Call this before your final message to the user.
Parameters:
| Parameter | Type | Required | Description |
|---|---|---|---|
outcome | string | ✓ | What you accomplished, what’s incomplete, and decisions made. One paragraph minimum - this becomes the opening context for your next session |
Returns: Session summary with metrics, coherence score, carry-forward items, and AI synthesis (Pro).
Example:
{
"name": "snap_end",
"input": {
"outcome": "Refactored auth middleware to support OAuth2 PKCE. Token refresh is now in src/auth/refresh.ts. Left incomplete: revoke-token endpoint still uses the old pattern. Decided to keep session cookies HTTP-only after security review."
}
}
A vague outcome ("done", "completed") produces a sparse briefing next session. Be specific - future sessions start from this context.
Coming Soon: Real-Time Intelligence Channel
Coming Soon: The Channel Server is currently in development. This feature will provide real-time intelligence push notifications to your AI assistant sessions.
What It Does
The Channel Server creates a second MCP connection that pushes Vreko intelligence alerts in real-time to your AI coding assistant, rather than requiring manual snap_pulse checks.
Planned Capabilities
- Proactive Risk Warnings: Inline alerts when modifying fragile files (e.g., “⚠️ This file has 85% fragility - previous edits caused 3 violations”)

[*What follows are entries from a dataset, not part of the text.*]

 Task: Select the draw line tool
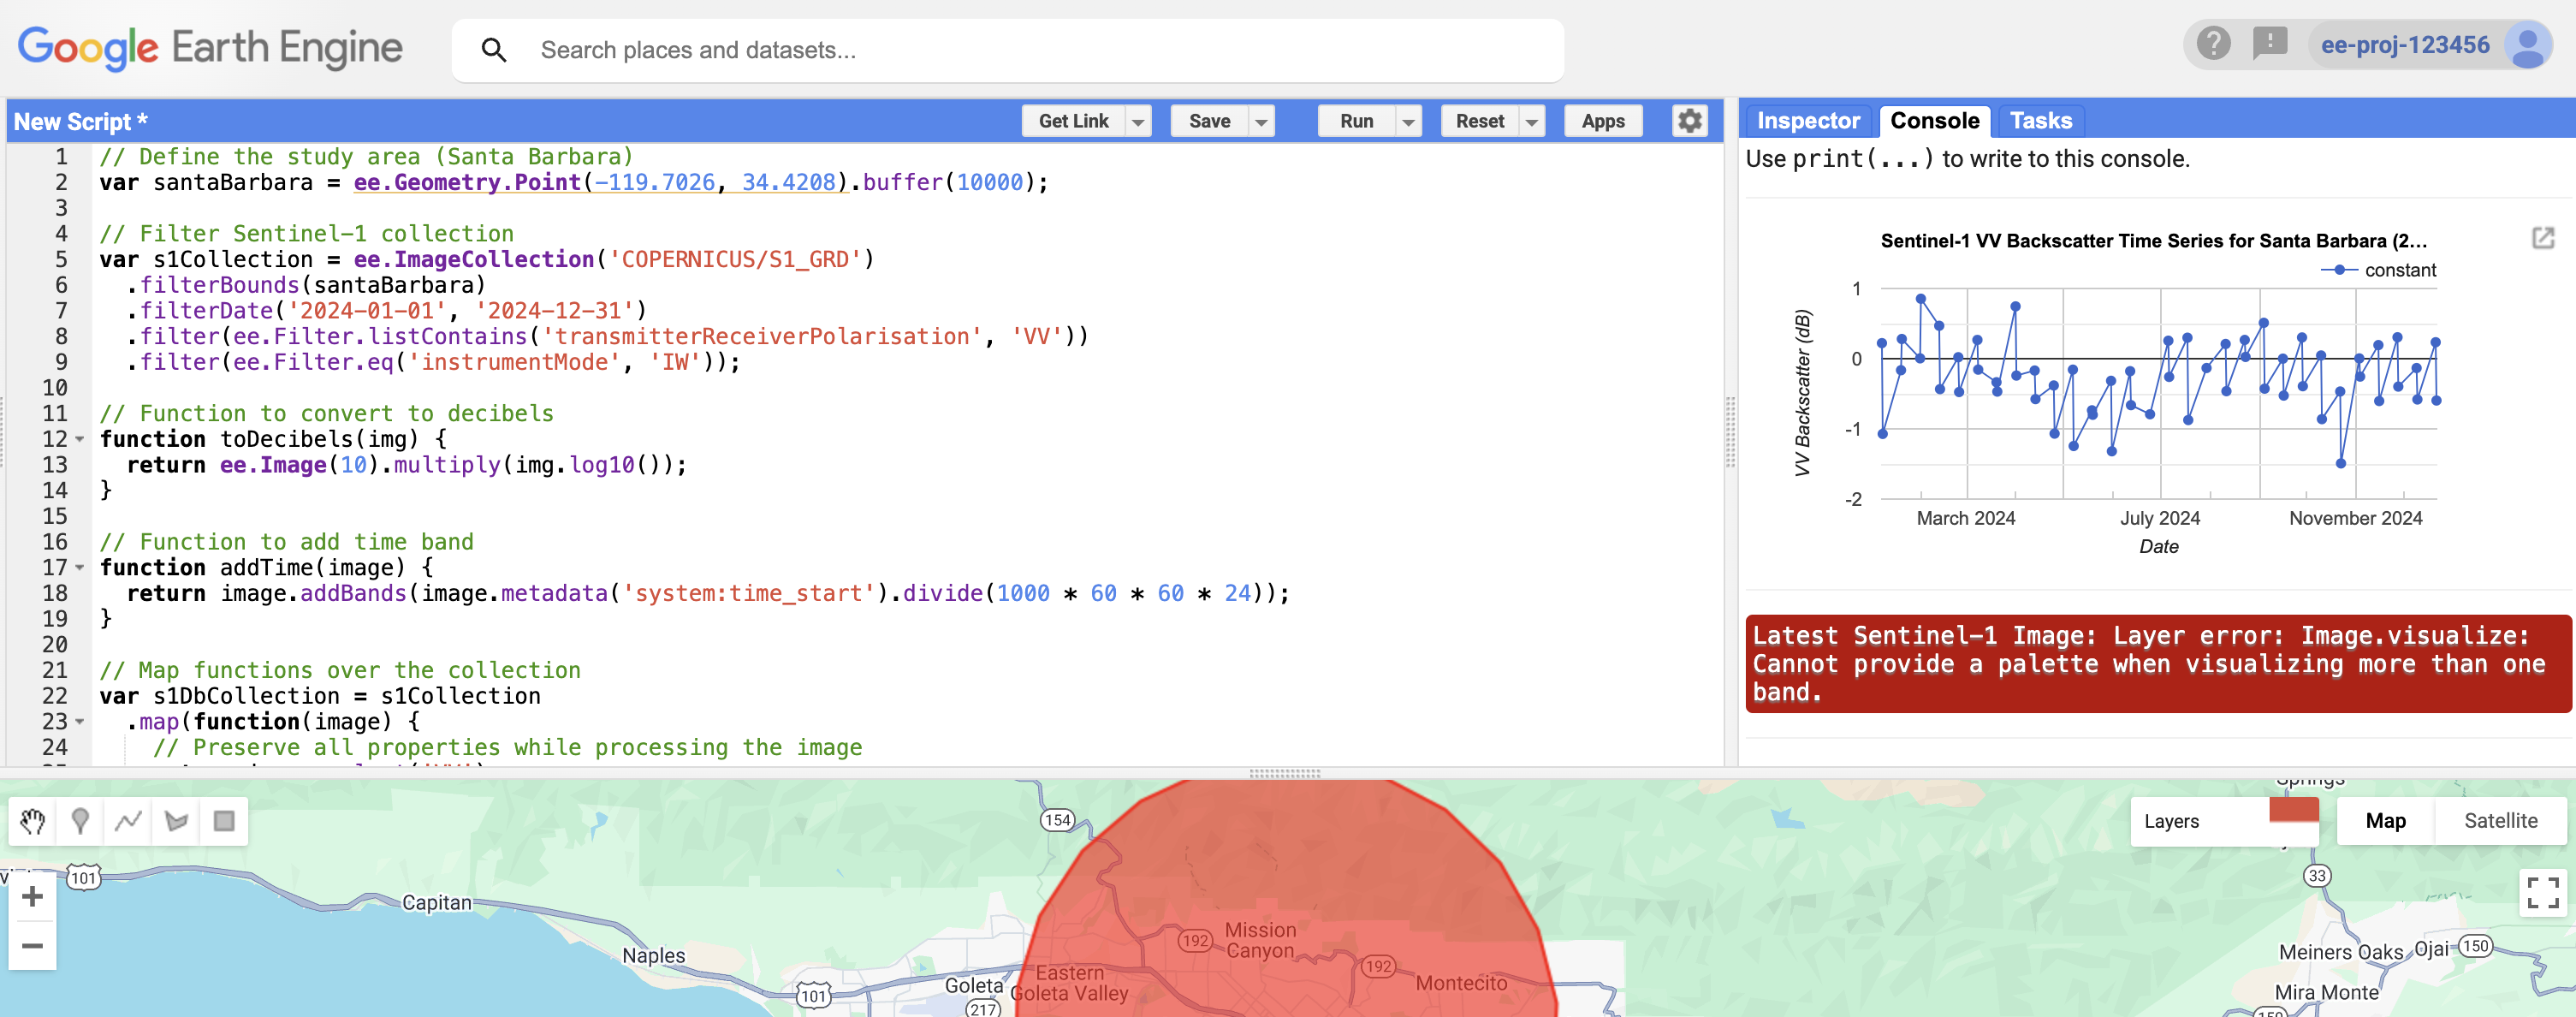(x=128, y=822)
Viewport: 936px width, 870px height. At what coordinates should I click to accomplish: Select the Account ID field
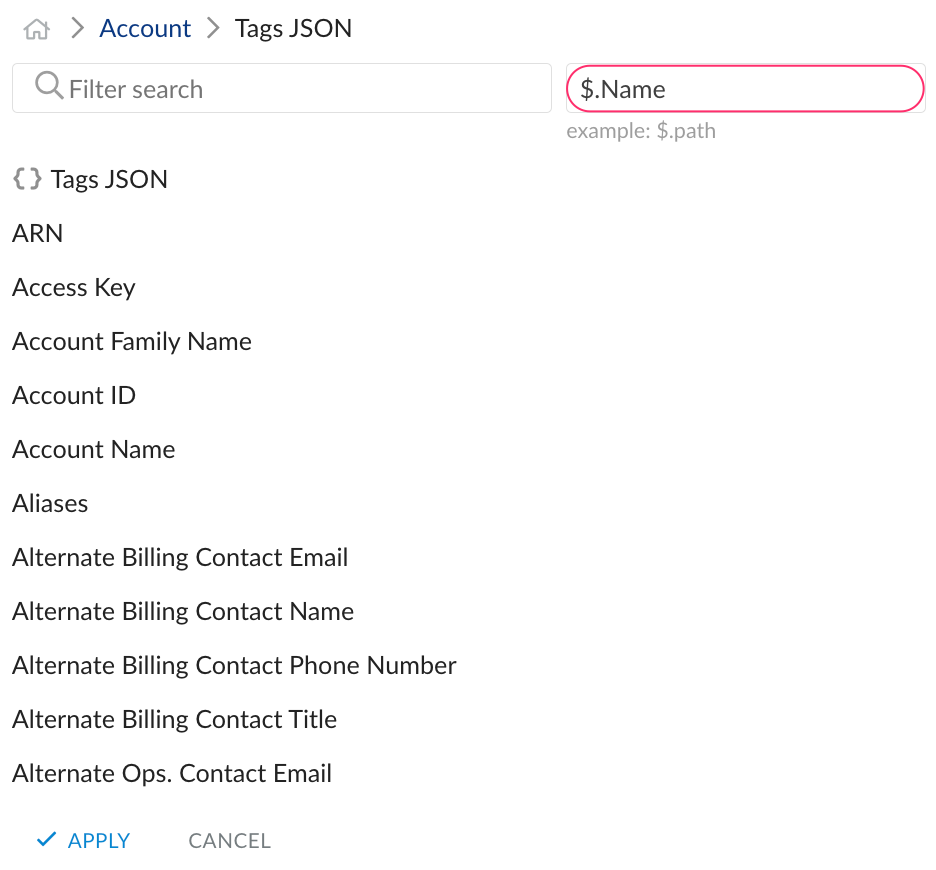click(73, 395)
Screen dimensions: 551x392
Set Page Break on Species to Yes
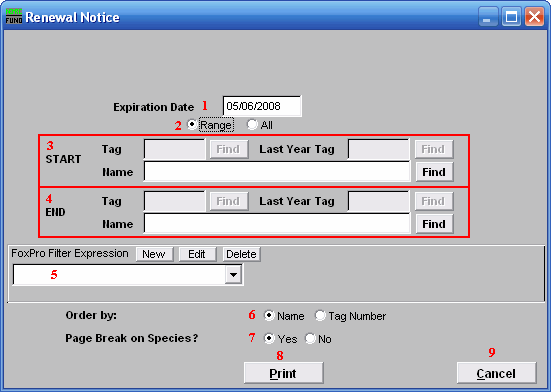(x=269, y=339)
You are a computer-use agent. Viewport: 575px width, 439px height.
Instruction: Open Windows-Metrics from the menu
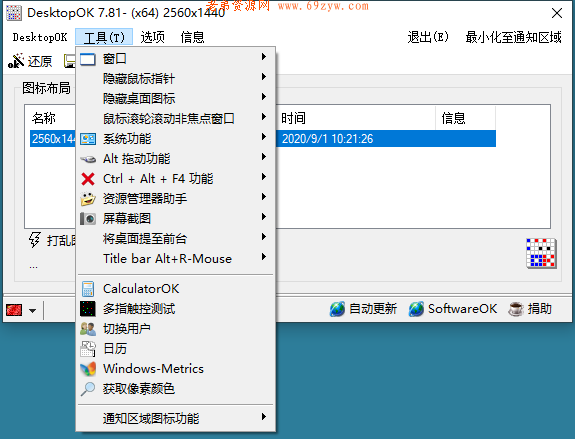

- Live Session Monitoring: Automatic push notifications for risk detection, snapshot creation, and learning discoveries
- Inline Acknowledgments: New
vreko_acknowledgetool to respond to alerts:"acknowledged"- I see the risk"creating_snapshot"- Creating a snapshot before proceeding"proceeding_anyway"- Accept the risk and continue
- Zero Configuration: Runs alongside your existing MCP server with no additional setup
How It Works
Vreko Daemon (vrekod)
↓ broadcasts events
Channel Server (vreko mcp --channel)
↓ pushes via MCP
Your AI Assistant Session
↓ shows inline
Real-time intelligence alerts
Usage Example
Once released, you’ll enable it via .mcp.json:
{
"mcpServers": {
"vreko": {
"type": "stdio",
"command": "npx",
"args": ["--yes", "@vreko/cli", "mcp", "--stdio", "\${workspacePath}"],
"instructions": "Use snap_begin, snap_pulse, snap_learn, snap_end for session management."
},
"vreko-channel": {
"type": "stdio",
"command": "npx",
"args": ["--yes", "@vreko/cli", "mcp", "--channel", "\${workspacePath}"]
}
}
}
Or launch Claude Code with:
claude --channels vreko-channel
Estimated Release: Q2 2026. The Channel Server extends existing MCP infrastructure - no breaking changes required.
Full Session Flow
Start task
→ snap_begin({ task: "...", files: [...] })

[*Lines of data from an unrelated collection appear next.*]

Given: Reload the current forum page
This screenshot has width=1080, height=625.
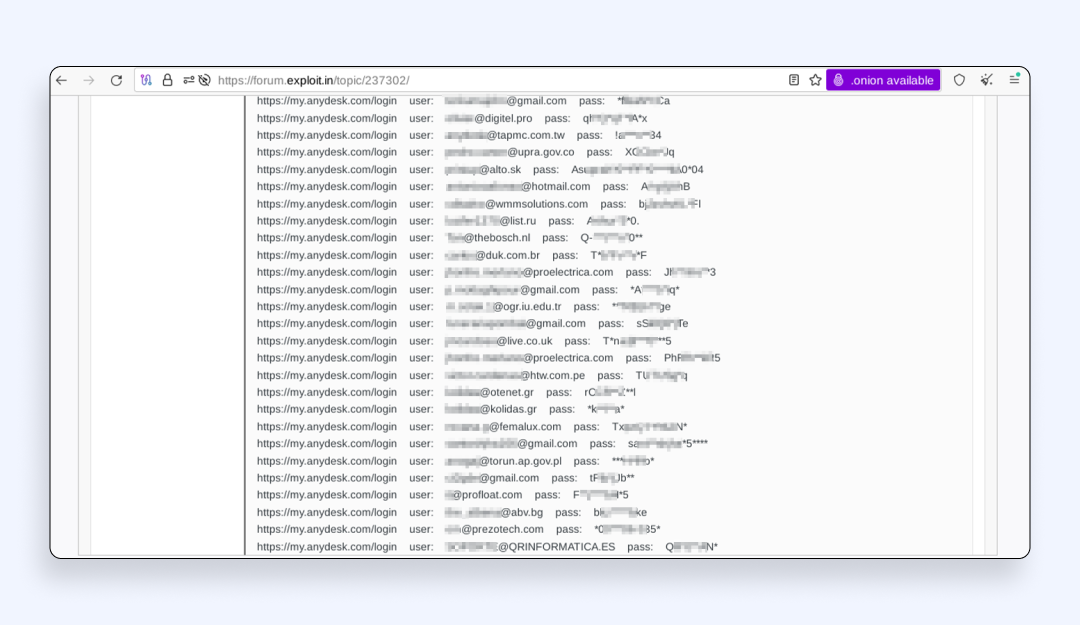Looking at the screenshot, I should click(x=116, y=80).
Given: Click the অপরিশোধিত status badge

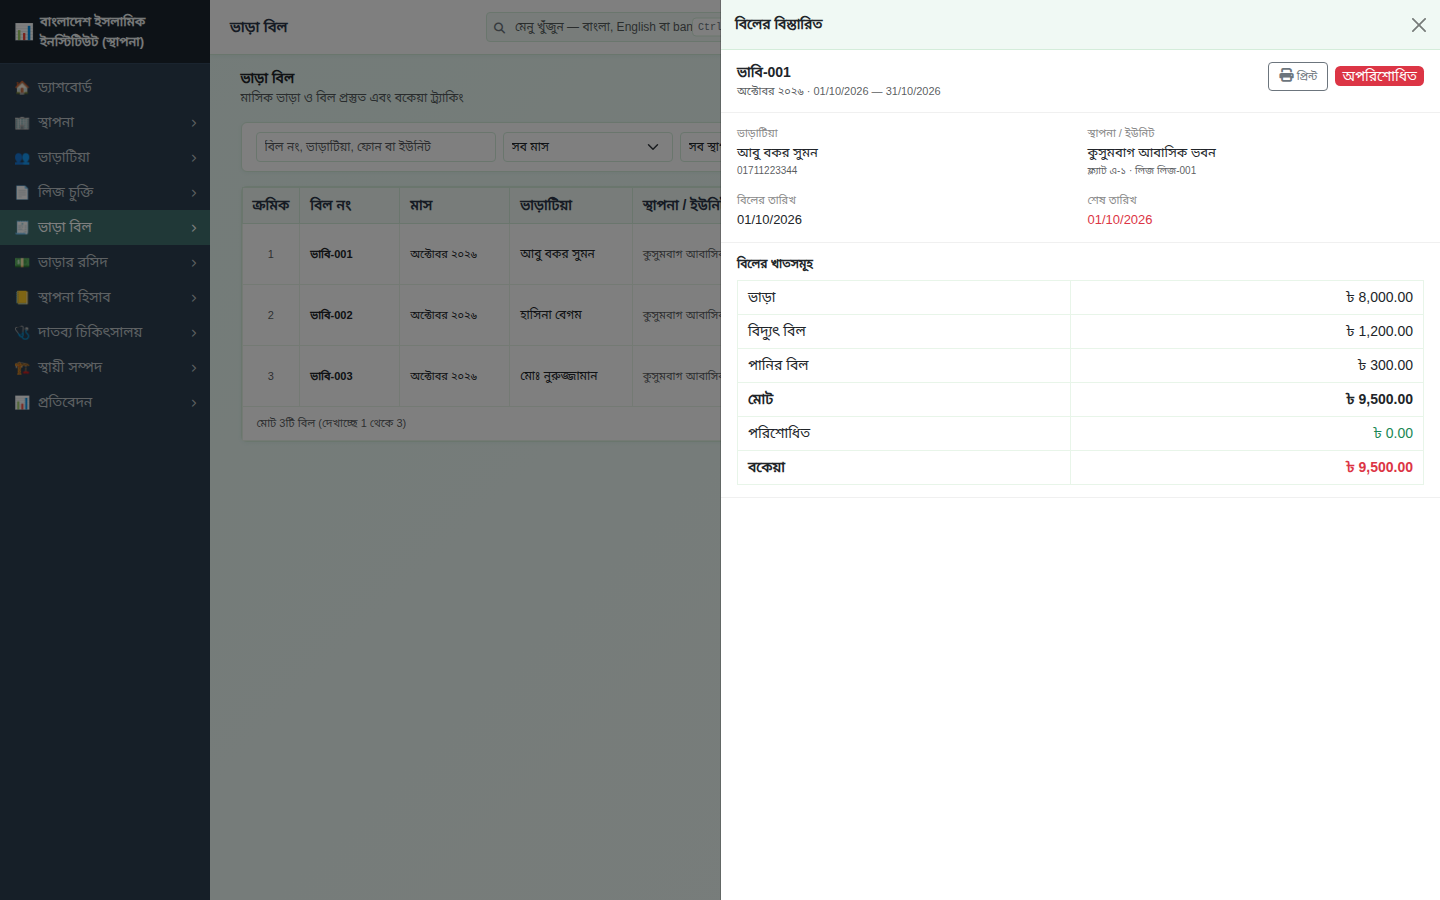Looking at the screenshot, I should click(x=1379, y=76).
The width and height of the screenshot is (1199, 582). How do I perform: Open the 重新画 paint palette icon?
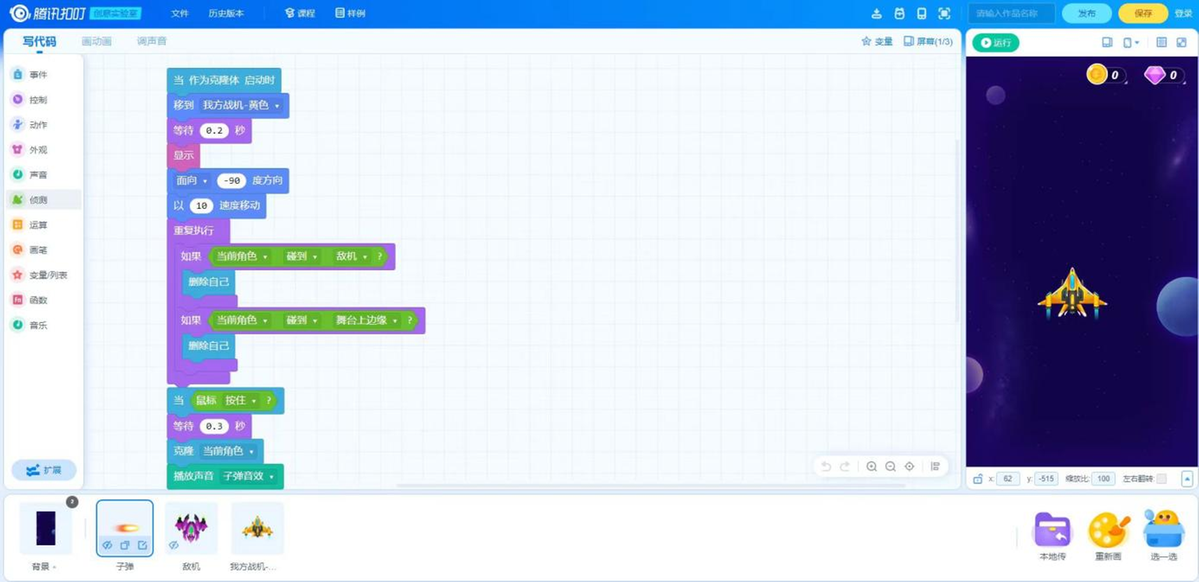(x=1108, y=530)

→ Read the briefing. Note fragile files and co-change alerts.
During work
→ snap_learn({ trigger: "when...", action: "...", type: "pitfall" }) // when you discover something
→ snap_pulse({ focus: "risk" }) // optional mid-task check
Finish task
→ snap_end({ outcome: "What you did, what's left, decisions made." })
→ Carry-forward items appear in your next snap_begin briefing.
Privacy
All MCP communication is local. Your AI assistant talks to vrekod on your machine via Unix socket (macOS/Linux) or named pipe (Windows). No code is transmitted - only intelligence metadata: patterns, risk scores, warnings, learning IDs.